You are viewing a plain text version of this content. The canonical link for it is here.
Posted to users@tapestry.apache.org by Foror <fo...@mail.ru> on 2007/07/07 11:37:31 UTC

Russian symbols problems

I'm using message properties files in UTF-8 with russian symbols, for
T4 it's work, but T5 it's not work - russian symbols is damaged

Also problem with @ApplicationState, after save state and back to form,
russian as well is damaged


---------------------------------------------------------------------
To unsubscribe, e-mail: users-unsubscribe@tapestry.apache.org
For additional commands, e-mail: users-help@tapestry.apache.org


Re: Russian symbols problems

Posted by Ulrich Stärk <ul...@spielviel.de>.
Have you tried this:

http://wiki.apache.org/tapestry/Tapestry5Utf8Encoding

This will ensure that pages served by Tapestry are UTF8 encoded. For me 
this was enough to make T5 serve German UTF8 characters correctly.

Uli

Foror schrieb:
> I'm using message properties files in UTF-8 with russian symbols, for
> T4 it's work, but T5 it's not work - russian symbols is damaged
> 
> Also problem with @ApplicationState, after save state and back to form,
> russian as well is damaged
> 
> 
> ---------------------------------------------------------------------
> To unsubscribe, e-mail: users-unsubscribe@tapestry.apache.org
> For additional commands, e-mail: users-help@tapestry.apache.org
> 

---------------------------------------------------------------------
To unsubscribe, e-mail: users-unsubscribe@tapestry.apache.org
For additional commands, e-mail: users-help@tapestry.apache.org


Re: Russian symbols problems

Posted by Steven Coco <co...@stevencoco.com>.
Hi.

I may have missed the original question a little. I should probably have a 
look at the source at this point.

First, is this about Tapestry 5 or an earlier version? I was assuming this was 
about T5: if not I don't think anything I've said applies!

I do understand Java's character handling. I, for some reason that I don't see 
in the message now, thought you were specifically talking about .properties 
files. What I brought up is that, first, if you are specifically using either 
ResourceBundle, or Properties directly, then Java does in fact pin those 
files at ISO 8859-1, regardless of the platform encoding: see the 
documentation for util.Properties. And note that this applies to reading 
local files only.

But the T5 documentation said somewhere -- and now I can't find that 
either! -- that T5 supported storing the .properties files in the platform
encoding. So assuming those things, my question was about how T5 enabled that 
feature: whether you could use the native encoding only if you were loading 
messages with T5's Messages class; or if T5 injected some 
ResourceBundle.Control, or other feature, that switched the .properties file 
encoding globally, so any PropertiesResourceBundle or Properties you loaded 
would use the native encoding.

So specifically:

> This means that whe resource bundle is loaded it needs to convert
> bytes in the file to the characters. By default JVM is using platform
> encoding when loading files, but you can override this settings by
> specifying
>
> -Dfile.encoding=utf8

The file encoding does apply to default Readers and Writers, but specifically, 
it does not apply to Properties and ResourceBundles, and so this would imply 
that T5 does do something to enable this. But, maybe you weren't even talking 
about .properties files all along? Maybe you meant other local files in 
general and not specifically message bundles.

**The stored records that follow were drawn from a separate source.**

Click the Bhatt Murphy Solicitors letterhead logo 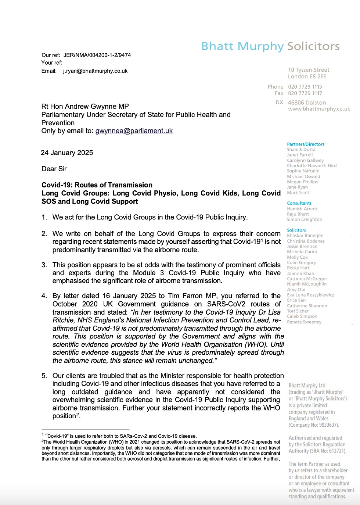(270, 46)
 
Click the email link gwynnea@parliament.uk (134, 131)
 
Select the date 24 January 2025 (67, 153)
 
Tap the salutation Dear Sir (54, 169)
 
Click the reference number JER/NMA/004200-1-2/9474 (97, 55)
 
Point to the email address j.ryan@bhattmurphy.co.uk (95, 71)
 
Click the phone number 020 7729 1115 (305, 87)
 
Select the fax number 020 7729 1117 (305, 93)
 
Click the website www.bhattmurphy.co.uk (319, 109)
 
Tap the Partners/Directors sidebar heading (306, 144)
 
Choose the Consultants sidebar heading (299, 203)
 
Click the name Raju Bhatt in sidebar (298, 214)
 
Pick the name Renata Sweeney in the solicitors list (304, 322)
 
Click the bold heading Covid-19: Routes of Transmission (97, 185)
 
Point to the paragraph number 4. (44, 296)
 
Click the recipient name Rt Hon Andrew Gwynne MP (85, 107)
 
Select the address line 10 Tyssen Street (309, 70)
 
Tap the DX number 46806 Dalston (307, 103)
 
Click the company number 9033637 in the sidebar (328, 425)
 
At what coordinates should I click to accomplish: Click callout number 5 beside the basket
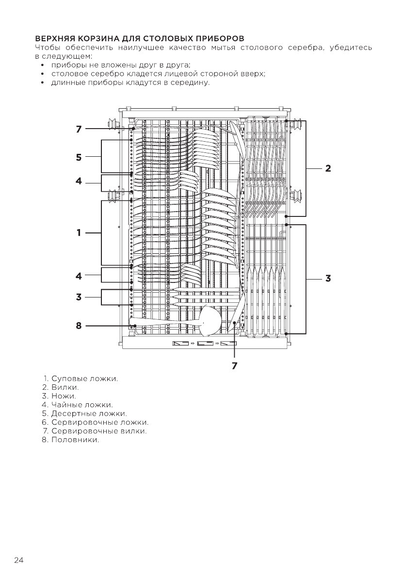tap(78, 157)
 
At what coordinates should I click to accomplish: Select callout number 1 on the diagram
tap(78, 233)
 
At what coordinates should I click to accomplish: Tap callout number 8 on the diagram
tap(78, 326)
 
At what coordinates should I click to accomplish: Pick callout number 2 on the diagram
tap(328, 168)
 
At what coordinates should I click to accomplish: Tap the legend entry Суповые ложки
tap(84, 379)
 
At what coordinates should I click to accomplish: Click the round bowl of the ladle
tap(210, 322)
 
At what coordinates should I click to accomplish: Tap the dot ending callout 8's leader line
tap(135, 326)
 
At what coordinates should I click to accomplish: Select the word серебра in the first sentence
tap(304, 47)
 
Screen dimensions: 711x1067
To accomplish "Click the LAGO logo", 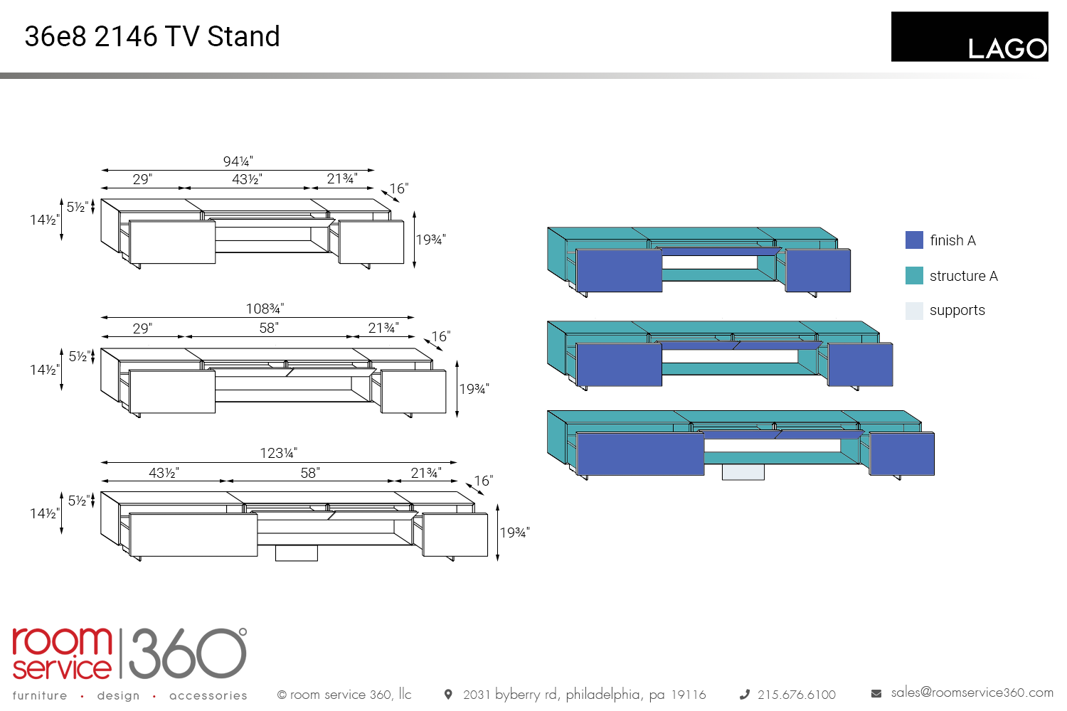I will pyautogui.click(x=969, y=37).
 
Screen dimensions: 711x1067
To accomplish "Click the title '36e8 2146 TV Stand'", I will pyautogui.click(x=152, y=36).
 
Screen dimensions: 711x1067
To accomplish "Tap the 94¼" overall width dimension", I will pyautogui.click(x=238, y=161).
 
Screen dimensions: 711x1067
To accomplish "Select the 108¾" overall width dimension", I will pyautogui.click(x=265, y=309).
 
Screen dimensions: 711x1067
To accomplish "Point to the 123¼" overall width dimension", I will pyautogui.click(x=278, y=453).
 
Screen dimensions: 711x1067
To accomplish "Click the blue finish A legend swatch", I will pyautogui.click(x=914, y=240).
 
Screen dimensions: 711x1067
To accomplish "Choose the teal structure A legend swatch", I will pyautogui.click(x=914, y=276).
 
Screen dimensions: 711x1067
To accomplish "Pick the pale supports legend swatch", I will pyautogui.click(x=914, y=311).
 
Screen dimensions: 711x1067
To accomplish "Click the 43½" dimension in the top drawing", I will pyautogui.click(x=247, y=179).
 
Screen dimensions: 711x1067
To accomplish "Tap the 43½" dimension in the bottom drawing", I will pyautogui.click(x=164, y=473).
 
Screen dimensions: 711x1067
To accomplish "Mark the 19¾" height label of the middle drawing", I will pyautogui.click(x=474, y=389).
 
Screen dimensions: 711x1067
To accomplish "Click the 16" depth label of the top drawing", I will pyautogui.click(x=398, y=188).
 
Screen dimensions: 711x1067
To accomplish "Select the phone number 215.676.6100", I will pyautogui.click(x=796, y=695).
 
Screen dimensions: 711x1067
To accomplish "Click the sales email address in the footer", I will pyautogui.click(x=972, y=693).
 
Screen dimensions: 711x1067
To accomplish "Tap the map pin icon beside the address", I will pyautogui.click(x=448, y=695).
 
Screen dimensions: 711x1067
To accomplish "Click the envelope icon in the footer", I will pyautogui.click(x=876, y=693).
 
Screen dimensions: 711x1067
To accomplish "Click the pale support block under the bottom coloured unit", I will pyautogui.click(x=743, y=472).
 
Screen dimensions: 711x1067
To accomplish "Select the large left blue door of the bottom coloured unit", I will pyautogui.click(x=640, y=454).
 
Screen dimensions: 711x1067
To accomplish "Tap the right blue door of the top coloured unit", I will pyautogui.click(x=818, y=270).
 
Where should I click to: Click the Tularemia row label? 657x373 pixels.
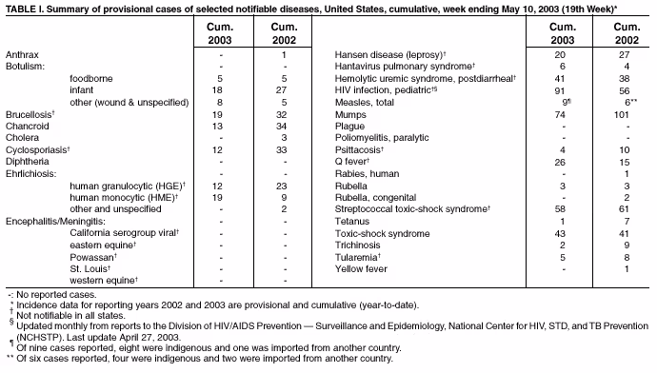coord(359,257)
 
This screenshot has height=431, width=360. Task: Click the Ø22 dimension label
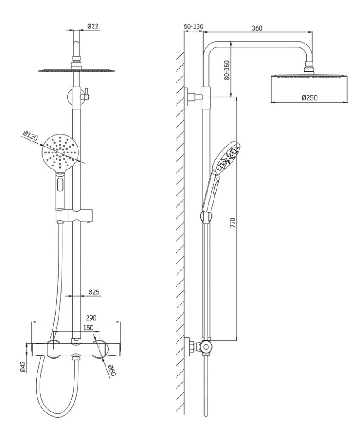pyautogui.click(x=93, y=26)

But then about the output, you said:

> Solution proposed in Wiki change the output stream encoding that
> renders java characters to the network.

The output to the client should nothing to do with any of this, unless you are 
saying that T5 switches the output encoding based on the local platform 
encoding?

I'm a little lost.

I am also new to WebApp development: it may be a universal feature for WebApp 
frameworks to allow local .properties files to be written in encodings other 
than 8859-1, but I'd find that dumb (no offense intended). It certainly has 
nothing to do with the SE platform behavior. But you would run a strange risk 
of incompatibilities that way. What happens if I specify a key with extended 
Unicode characters in it? And I guess it can't be changed globally, since 
that would break all the other conformant .properties files in the JDK and 
other libraries. Maybe it's per-ClassLoader. Unless you just like getting 
lucky!

That's partly why the XML properties format exists -- you can specify any 
encoding you want, per-file if you like -- and the ResourceBundle.Control 
facility... But anyway, as I said, I'm afraid I'm a little lost from the real 
question, so this may not be of much use to you.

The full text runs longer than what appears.